Optimal experimental design for aeroacoustics

Aeroacoustics concerns itself with the propagation of sound waves through fluid media such as air. An important question in aeroacoustic experiments is how placement of sensors affects your ability to solve the inverse source problem of identifying the sound source from boundary measurements. Optimal design aims to answer this question in precise terms, by quantifying how sensor placement affects posterior uncertainty of our knowledge of the source.

Figure. An aeroacoustic experimental setup.
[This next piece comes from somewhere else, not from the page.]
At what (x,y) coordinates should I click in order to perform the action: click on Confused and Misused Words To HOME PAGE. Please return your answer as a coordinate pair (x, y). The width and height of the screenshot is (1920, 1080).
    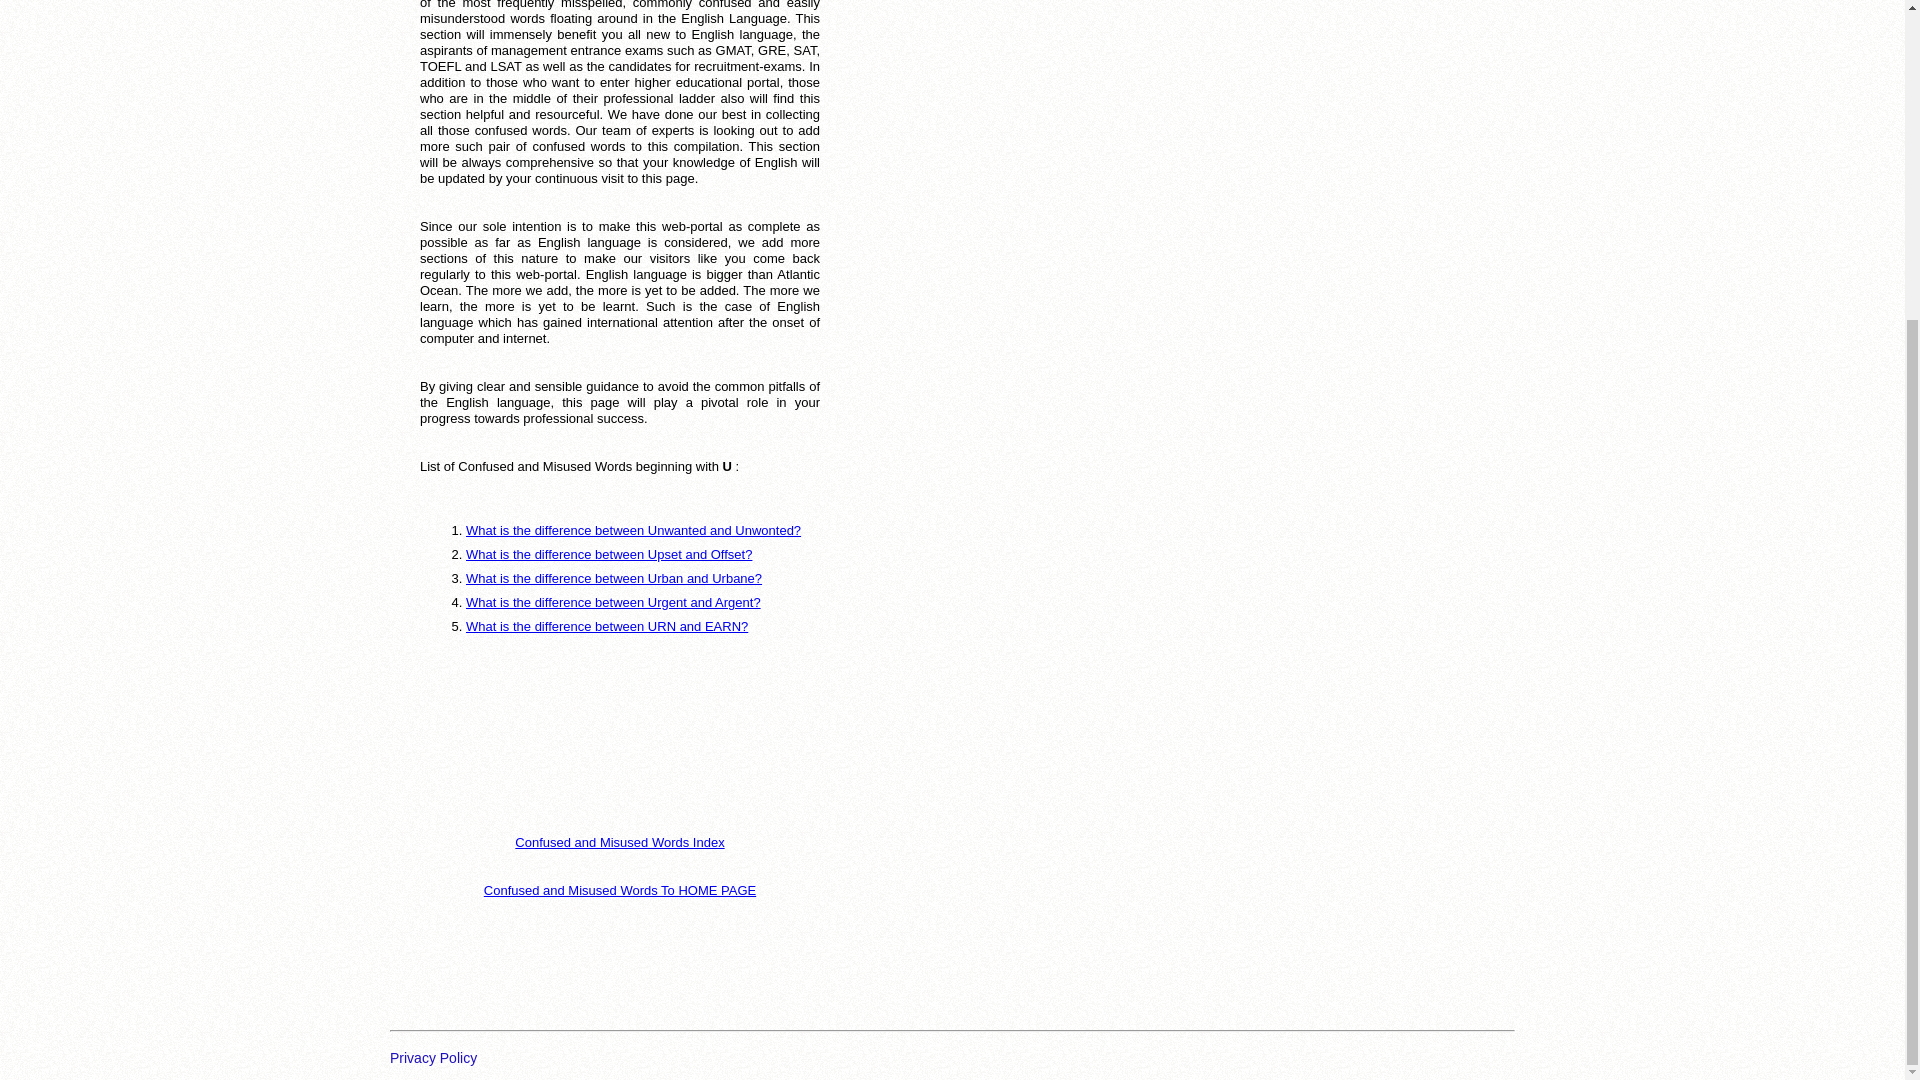
    Looking at the image, I should click on (620, 890).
Image taken from Aeroacoustic beamforming of a model wind-turbine in anechoic and reverberant environments, Fischer et al.,

Proceedings of ACOUSTICS 2016

Bifurcations in integrodifference equations [3]

It is natural that living beings disperse throughout spatial habitats. However, classical population models from theoretical ecology typically focus solely on population numbers, while neglecting the effect of spatial dispersal. By incorporating these ideas into a rigorous mathematical framework via integrodifference equations, one is able to employ bifurcation analysis to demonstrate that the spatial model displays dynamical behaviour that cannot be found in the classical models.

Figure. Living beings cannot occupy the same area in space, but must disperse throughout their viable habitat (top). A Neimark-Sacker bifurcation arising in a predator-prey ecosystem as birth rates vary (bottom).